> _WORK INSTRUCTIONS_: Reproduce verbatim the lines of the entries from the one containing "What do you see at coordinates (504, 1376)" through the end of the entries, inclusive, leaving out the pictures.

> _PROVIDED MATERIAL_:

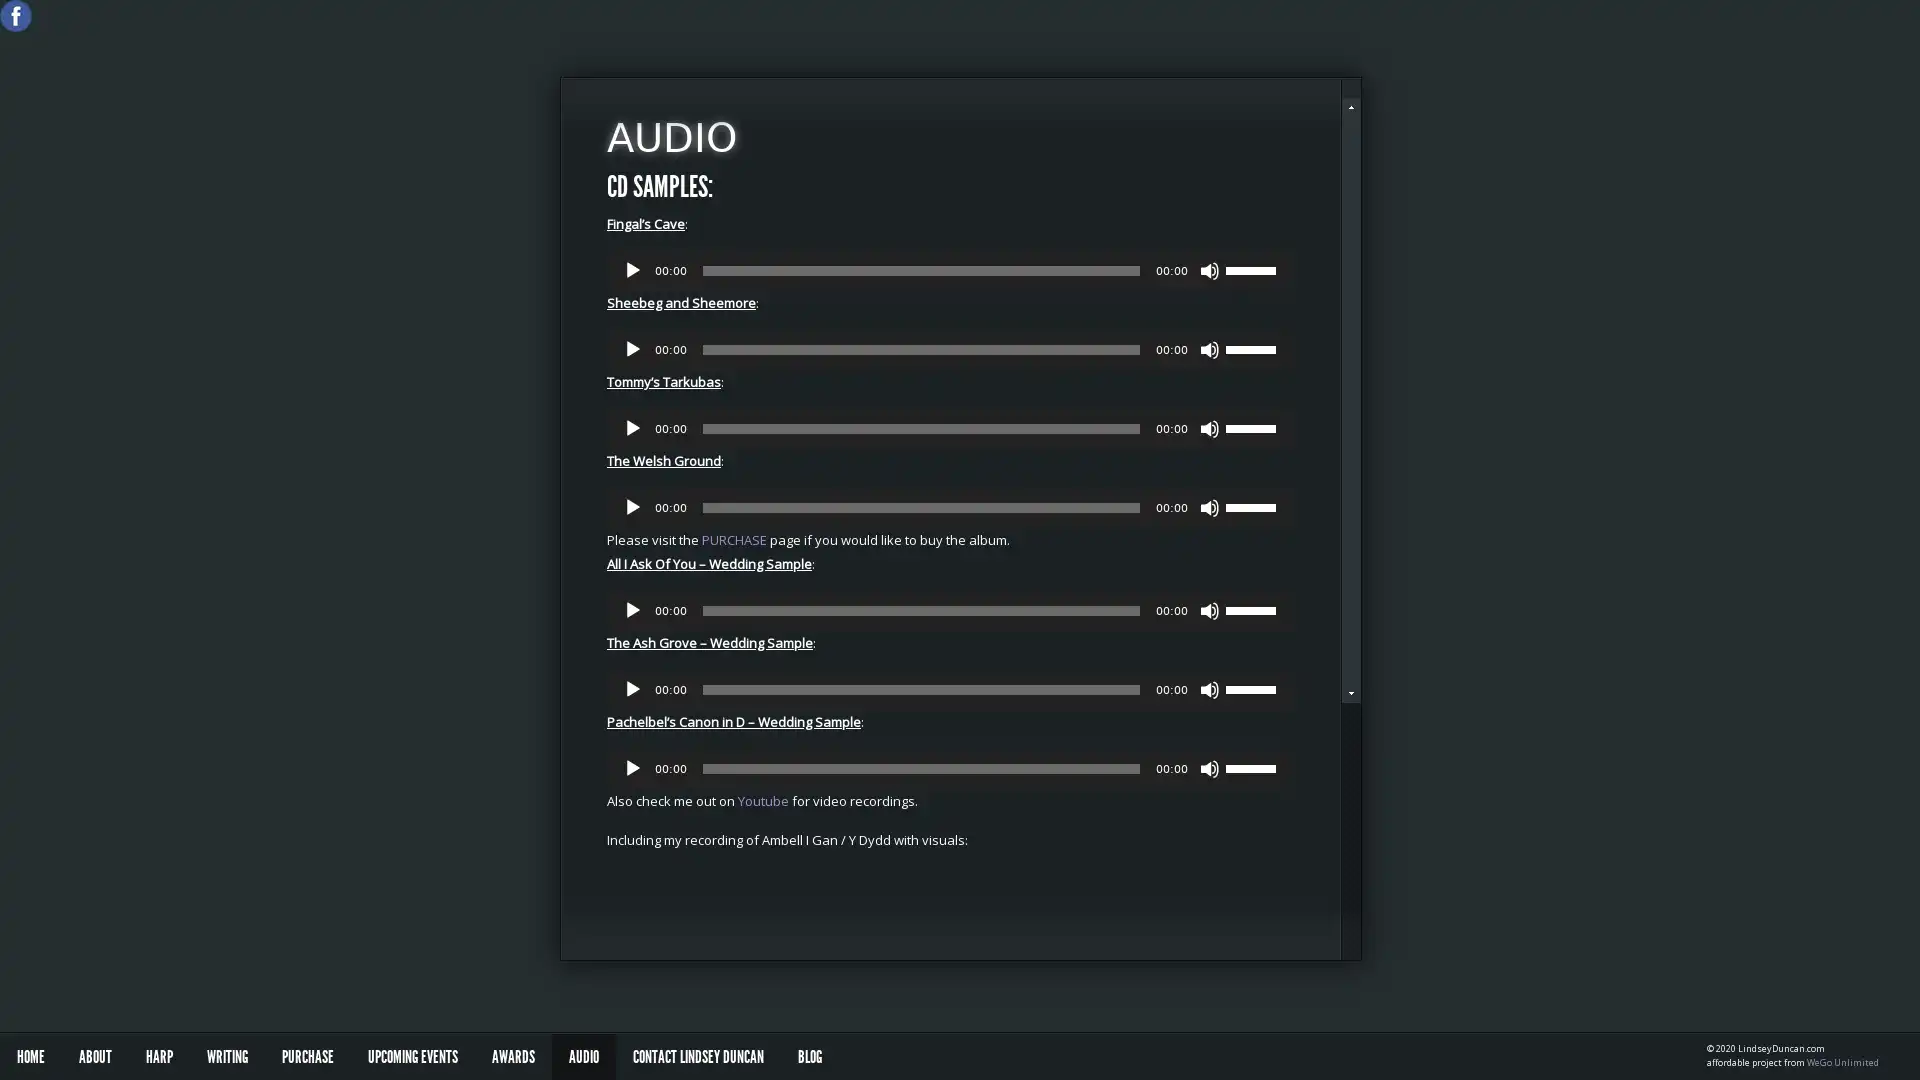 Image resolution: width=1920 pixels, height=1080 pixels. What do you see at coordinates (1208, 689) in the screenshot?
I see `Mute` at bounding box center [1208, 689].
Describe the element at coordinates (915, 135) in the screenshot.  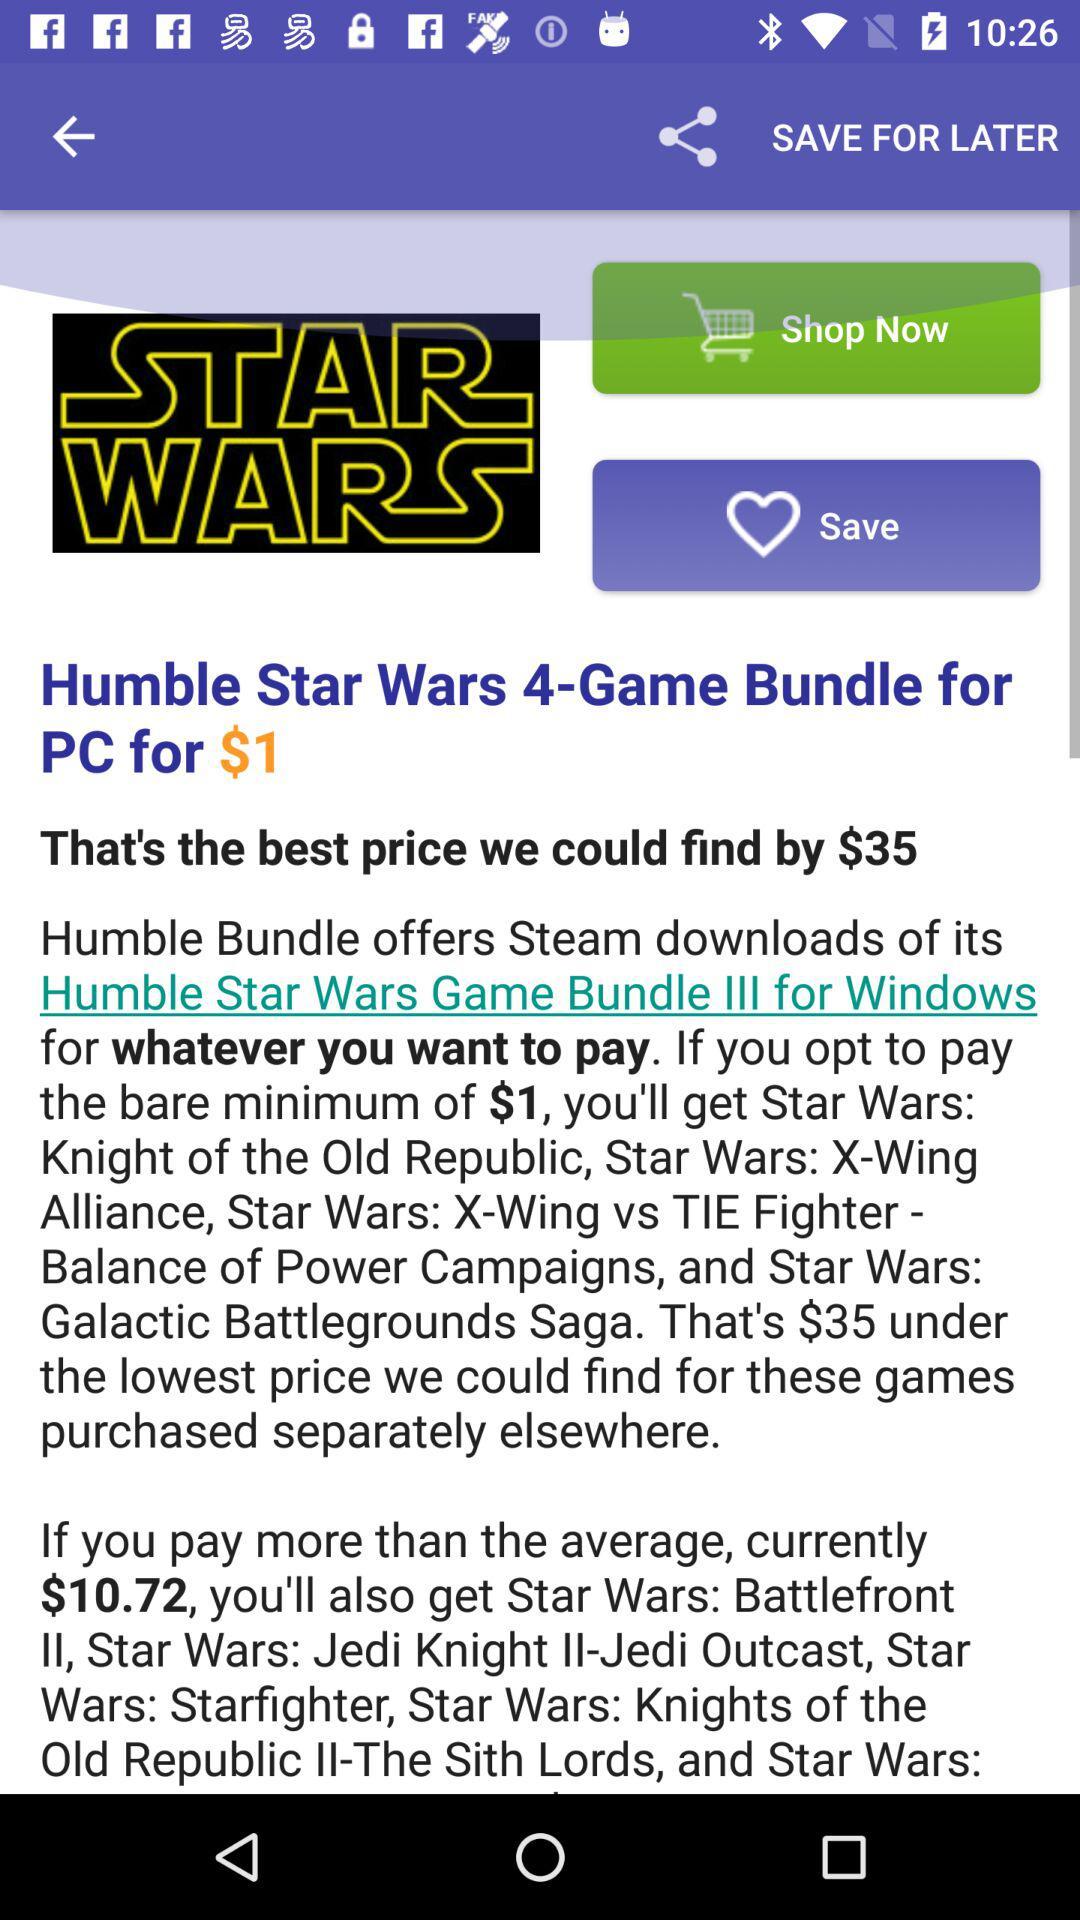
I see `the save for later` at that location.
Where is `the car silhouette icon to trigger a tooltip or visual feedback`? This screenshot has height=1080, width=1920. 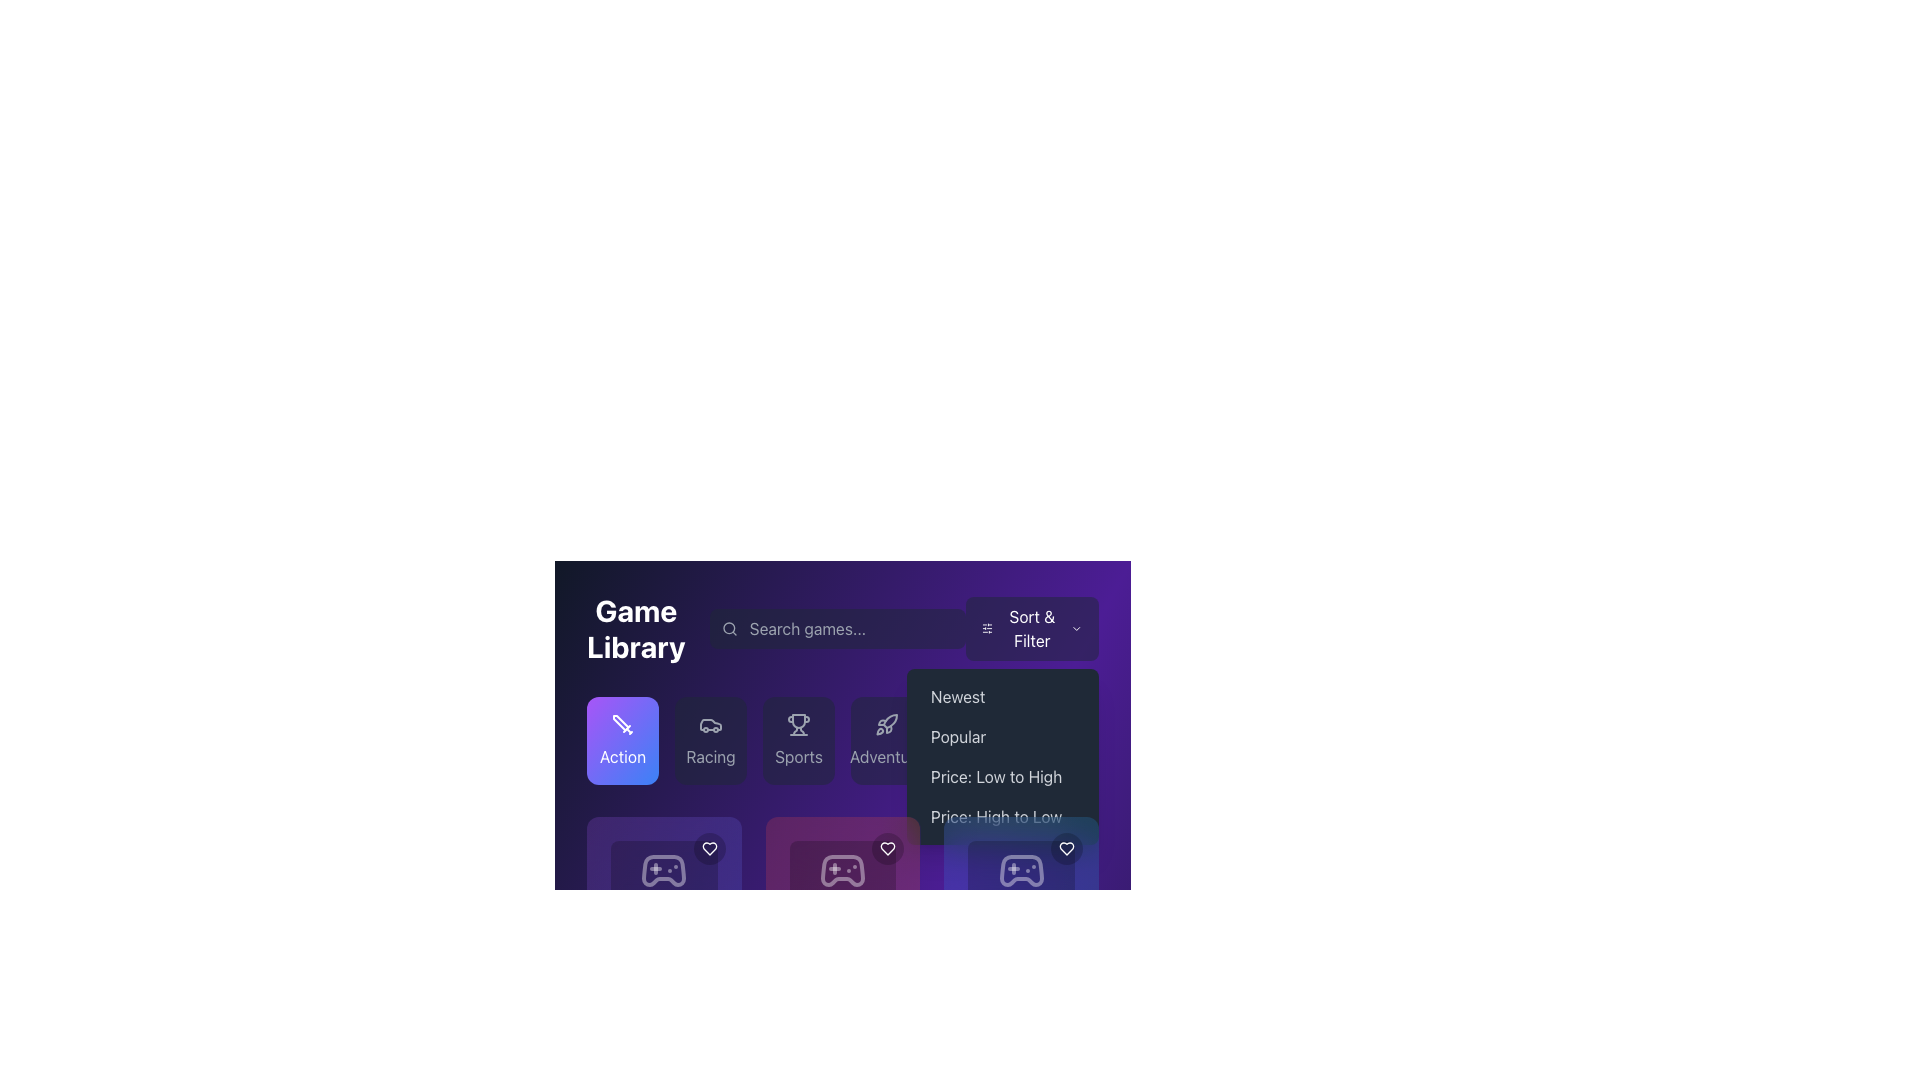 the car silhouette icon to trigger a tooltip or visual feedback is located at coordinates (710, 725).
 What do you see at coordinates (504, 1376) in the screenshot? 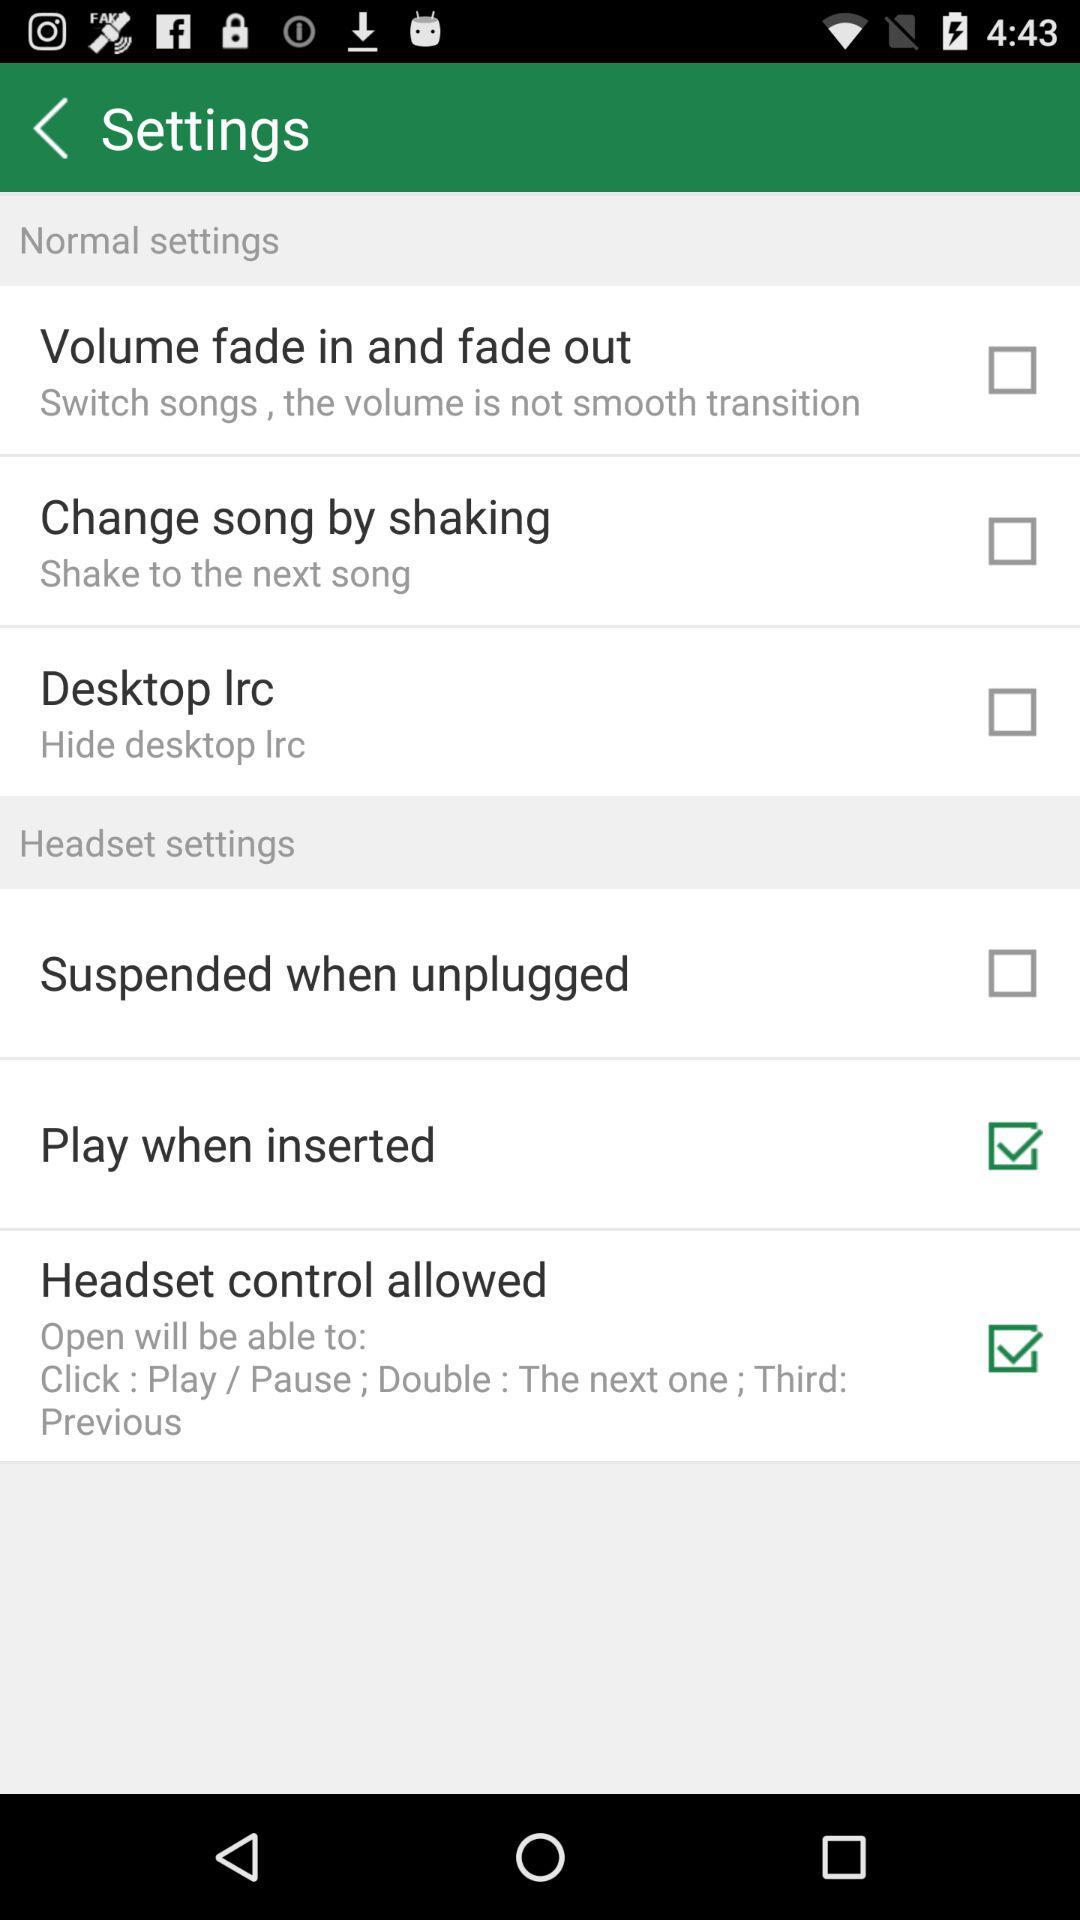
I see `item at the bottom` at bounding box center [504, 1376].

> _RESPONSE_:
 What do you see at coordinates (504, 1376) in the screenshot? 
I see `item at the bottom` at bounding box center [504, 1376].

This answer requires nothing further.